The End of SWE-Bench Verified — Mia Glaese & Olivia Watkins, OpenAI Frontier Evals & Human Data
Summary
OpenAI’s eval leaders argue SWE-Bench Verified is now saturated and contaminated, so it no longer tracks real coding progress; the field should move to harder, less contaminated benchmarks (e.g., SWE-Bench Pro). Actionable takeaways for builders: do not over-index on tiny benchmark gains on saturated evals; test for contamination and overly narrow tests; and measure longer-horizon, open-ended tasks (design quality, maintainability, multi-hour tasks) rather than just patch correctness. For researchers, invest in human-verified rubrics when you need judgment-based scoring, and combine human data with automated grading to scale. Companies mentioned: OpenAI (Frontier Evals, Codex, human data), Scale (SWE-Bench Pro). Career advice: benchmark and evaluation work is increasingly high impact; engineers who can design reliable, human-validated evals and encode real-world task complexity will be in demand.
Chapter Summaries
- Chapter 1: Why SWE-Bench Verified is “over.” The benchmark is saturated and contaminated, so it’s no longer a reliable North Star.

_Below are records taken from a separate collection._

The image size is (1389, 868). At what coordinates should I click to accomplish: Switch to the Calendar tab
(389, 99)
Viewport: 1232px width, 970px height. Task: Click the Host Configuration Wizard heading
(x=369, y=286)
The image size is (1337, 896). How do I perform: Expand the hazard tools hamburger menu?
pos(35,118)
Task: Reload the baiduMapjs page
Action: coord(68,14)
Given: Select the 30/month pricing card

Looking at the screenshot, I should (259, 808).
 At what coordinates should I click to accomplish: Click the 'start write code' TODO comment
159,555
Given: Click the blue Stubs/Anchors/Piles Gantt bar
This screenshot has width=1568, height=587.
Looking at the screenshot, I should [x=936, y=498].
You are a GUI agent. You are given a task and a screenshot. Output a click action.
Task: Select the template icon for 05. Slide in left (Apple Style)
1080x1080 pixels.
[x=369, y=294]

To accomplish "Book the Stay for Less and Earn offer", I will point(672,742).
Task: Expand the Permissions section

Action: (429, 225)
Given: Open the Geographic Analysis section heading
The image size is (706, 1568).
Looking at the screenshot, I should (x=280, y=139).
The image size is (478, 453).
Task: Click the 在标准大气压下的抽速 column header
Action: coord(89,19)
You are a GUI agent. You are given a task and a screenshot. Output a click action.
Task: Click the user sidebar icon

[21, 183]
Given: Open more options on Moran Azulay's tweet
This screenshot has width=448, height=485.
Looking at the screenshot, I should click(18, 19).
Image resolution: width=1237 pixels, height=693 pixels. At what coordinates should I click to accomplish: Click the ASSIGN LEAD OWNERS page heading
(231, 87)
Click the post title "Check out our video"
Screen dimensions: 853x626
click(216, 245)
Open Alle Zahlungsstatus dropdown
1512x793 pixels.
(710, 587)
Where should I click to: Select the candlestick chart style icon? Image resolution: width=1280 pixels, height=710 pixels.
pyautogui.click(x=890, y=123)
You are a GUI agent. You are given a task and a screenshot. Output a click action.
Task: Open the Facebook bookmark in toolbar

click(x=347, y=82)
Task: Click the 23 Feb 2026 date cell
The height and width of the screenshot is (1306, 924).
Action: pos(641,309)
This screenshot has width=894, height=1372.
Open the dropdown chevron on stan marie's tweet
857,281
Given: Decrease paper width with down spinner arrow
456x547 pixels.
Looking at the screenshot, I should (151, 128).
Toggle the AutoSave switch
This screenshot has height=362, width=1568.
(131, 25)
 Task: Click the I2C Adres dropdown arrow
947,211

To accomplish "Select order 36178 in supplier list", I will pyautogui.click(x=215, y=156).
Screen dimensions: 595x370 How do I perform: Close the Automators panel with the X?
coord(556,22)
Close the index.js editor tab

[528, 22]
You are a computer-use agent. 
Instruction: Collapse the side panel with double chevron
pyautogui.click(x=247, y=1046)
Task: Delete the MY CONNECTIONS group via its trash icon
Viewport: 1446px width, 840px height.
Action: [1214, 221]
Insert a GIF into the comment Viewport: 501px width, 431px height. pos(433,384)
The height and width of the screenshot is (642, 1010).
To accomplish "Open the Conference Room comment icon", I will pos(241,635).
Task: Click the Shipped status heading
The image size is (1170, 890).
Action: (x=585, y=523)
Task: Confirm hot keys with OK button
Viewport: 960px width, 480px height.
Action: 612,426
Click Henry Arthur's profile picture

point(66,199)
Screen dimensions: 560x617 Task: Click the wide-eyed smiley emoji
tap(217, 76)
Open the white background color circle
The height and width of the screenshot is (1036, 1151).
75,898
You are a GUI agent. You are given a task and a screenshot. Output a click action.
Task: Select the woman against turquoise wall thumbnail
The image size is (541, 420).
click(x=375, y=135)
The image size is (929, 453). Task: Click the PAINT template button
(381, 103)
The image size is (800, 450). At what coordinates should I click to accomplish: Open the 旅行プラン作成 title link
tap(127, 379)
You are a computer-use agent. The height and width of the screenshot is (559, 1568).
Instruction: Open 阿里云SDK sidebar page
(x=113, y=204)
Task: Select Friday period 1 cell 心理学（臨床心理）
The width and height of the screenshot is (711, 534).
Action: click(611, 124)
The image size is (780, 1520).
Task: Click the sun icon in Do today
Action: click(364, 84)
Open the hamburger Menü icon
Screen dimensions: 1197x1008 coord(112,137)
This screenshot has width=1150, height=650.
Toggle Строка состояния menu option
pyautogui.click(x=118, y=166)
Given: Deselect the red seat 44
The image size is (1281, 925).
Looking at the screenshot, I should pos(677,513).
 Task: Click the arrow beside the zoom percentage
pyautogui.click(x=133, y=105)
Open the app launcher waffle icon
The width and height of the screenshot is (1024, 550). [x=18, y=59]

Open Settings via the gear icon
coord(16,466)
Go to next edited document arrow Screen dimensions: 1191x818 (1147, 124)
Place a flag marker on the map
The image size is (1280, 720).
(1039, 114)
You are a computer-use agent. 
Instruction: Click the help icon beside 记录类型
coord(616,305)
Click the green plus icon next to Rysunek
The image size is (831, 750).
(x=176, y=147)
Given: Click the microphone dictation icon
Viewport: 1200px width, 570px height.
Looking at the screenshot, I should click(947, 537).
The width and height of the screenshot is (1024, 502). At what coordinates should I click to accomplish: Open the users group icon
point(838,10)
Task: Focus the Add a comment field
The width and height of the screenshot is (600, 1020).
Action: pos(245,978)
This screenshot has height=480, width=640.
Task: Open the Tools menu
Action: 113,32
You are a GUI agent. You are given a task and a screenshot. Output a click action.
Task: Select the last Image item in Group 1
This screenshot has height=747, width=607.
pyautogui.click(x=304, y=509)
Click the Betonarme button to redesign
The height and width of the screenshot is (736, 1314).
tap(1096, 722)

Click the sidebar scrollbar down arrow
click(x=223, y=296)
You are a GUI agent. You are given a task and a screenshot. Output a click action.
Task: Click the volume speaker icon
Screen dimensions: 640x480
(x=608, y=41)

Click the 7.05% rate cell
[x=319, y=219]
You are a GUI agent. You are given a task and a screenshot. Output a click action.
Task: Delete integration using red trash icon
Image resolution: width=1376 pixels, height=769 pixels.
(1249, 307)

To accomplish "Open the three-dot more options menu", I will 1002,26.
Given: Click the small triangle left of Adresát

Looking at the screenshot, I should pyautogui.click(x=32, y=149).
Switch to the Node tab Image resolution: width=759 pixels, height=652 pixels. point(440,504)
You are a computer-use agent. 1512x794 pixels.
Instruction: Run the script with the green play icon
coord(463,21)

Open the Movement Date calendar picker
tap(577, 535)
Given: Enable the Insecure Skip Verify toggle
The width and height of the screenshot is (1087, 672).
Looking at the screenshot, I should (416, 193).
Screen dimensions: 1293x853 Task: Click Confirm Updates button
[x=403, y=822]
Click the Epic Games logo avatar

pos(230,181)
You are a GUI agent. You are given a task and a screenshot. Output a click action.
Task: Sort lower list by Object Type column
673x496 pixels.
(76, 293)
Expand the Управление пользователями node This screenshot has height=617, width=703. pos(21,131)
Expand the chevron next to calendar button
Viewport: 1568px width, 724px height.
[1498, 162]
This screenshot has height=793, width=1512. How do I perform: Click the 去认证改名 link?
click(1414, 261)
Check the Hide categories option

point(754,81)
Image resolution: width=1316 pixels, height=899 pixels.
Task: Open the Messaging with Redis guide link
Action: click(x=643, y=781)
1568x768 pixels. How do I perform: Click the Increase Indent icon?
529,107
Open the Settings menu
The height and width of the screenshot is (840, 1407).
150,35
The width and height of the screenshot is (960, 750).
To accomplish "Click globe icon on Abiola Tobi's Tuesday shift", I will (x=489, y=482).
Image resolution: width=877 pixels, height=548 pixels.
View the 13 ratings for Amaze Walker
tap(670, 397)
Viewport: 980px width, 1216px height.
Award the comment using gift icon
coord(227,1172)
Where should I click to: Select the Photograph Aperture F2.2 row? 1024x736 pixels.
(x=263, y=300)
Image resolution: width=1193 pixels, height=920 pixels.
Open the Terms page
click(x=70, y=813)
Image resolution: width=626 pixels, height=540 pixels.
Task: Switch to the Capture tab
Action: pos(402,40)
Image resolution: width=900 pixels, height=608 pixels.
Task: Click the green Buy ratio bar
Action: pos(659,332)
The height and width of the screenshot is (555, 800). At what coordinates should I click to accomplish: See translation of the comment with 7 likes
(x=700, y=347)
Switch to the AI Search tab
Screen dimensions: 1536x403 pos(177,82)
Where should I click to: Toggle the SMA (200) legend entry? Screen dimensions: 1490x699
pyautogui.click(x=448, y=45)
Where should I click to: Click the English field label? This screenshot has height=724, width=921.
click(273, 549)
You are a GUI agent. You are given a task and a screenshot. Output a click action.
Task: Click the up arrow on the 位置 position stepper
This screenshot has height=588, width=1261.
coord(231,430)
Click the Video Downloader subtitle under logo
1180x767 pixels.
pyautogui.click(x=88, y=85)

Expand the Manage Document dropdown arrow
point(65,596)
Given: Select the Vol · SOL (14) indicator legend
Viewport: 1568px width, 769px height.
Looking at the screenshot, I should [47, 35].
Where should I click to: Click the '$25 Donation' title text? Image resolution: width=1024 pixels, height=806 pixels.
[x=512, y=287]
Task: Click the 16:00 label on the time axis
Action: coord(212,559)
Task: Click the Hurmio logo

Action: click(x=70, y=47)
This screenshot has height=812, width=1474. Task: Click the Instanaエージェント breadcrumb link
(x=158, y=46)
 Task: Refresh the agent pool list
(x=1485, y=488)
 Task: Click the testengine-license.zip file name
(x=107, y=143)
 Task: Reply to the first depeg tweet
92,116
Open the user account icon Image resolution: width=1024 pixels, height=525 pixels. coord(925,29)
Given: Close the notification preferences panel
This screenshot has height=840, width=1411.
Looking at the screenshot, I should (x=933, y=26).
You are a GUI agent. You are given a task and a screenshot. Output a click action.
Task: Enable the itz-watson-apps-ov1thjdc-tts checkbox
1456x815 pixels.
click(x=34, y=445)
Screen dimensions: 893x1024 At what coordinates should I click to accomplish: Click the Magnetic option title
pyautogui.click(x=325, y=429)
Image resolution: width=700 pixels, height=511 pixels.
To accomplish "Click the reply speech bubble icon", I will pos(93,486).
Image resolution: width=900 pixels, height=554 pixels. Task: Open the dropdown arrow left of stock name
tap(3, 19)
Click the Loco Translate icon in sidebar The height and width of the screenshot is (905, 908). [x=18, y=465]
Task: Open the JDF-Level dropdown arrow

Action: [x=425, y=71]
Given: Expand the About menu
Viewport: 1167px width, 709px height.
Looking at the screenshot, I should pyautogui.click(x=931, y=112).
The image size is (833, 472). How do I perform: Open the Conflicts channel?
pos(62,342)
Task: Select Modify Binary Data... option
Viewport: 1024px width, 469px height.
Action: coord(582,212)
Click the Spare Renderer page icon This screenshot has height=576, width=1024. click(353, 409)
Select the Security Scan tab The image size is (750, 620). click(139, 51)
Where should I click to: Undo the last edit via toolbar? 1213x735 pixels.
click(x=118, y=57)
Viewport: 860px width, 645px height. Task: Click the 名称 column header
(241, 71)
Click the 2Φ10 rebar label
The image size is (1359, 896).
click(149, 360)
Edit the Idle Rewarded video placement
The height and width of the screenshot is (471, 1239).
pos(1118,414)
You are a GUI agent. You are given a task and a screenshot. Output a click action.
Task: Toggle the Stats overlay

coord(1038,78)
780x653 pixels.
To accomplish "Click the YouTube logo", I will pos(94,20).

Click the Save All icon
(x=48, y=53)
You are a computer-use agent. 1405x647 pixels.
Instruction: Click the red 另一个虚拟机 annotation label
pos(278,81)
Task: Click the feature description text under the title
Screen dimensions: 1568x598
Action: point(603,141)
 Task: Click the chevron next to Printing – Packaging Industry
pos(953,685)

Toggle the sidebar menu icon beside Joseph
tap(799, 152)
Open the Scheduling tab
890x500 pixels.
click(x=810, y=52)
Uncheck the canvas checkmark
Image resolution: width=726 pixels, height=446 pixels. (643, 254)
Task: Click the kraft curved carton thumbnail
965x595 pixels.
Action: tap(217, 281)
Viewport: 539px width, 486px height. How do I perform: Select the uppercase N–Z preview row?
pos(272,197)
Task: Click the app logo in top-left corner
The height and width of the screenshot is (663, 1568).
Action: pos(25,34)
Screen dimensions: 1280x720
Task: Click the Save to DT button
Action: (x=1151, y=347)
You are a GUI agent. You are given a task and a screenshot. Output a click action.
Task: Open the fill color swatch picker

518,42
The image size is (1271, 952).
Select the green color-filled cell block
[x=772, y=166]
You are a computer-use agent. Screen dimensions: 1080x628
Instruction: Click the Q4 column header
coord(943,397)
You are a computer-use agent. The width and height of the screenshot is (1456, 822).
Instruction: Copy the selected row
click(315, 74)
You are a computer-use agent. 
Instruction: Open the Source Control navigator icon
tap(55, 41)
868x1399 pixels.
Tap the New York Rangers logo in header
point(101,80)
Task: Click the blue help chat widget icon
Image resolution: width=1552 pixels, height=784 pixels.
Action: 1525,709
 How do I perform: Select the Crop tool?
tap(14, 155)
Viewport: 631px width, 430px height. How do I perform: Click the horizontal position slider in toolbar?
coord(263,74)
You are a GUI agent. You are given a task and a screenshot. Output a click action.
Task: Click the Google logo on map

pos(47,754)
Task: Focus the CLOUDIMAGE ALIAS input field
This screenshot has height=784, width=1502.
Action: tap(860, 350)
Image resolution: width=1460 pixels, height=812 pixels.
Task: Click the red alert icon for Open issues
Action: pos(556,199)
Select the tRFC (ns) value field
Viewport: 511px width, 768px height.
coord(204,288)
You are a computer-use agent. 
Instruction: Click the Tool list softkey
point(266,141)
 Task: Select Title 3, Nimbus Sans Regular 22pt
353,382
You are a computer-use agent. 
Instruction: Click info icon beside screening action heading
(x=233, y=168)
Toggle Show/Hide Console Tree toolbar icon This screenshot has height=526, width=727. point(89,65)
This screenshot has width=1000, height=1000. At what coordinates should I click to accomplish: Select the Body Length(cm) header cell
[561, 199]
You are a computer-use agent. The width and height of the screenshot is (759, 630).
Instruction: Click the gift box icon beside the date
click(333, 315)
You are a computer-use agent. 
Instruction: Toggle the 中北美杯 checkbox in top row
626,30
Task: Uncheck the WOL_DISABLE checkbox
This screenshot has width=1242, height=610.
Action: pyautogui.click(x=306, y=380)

- Chapter 2: How SWE-Bench Verified was built. OpenAI hired ~100 engineers to curate 500 tasks and triple-review fairness.
- Chapter 3: New audit findings. Many failures are due to narrow or unfair tests and contamination evidence in frontier models.
- Chapter 4: Moving to SWE-Bench Pro. It’s harder, more diverse, and shows less contamination; provides more headroom.
- Chapter 5: What future benchmarks should measure. Longer tasks, open-ended design choices, code quality, and maintainability.
- Chapter 6: Human vs automated grading. Human rubrics are costly but crucial for judgment-heavy evals; automation scales once rubrics exist.
- Chapter 7: Preparedness framework. Evals track dual-use risks (bio, cyber, autonomy) and should evolve toward real-world impact metrics.
- Chapter 8: Community call. Build and share tougher, well-scored evals; track real-world usage and labor impact.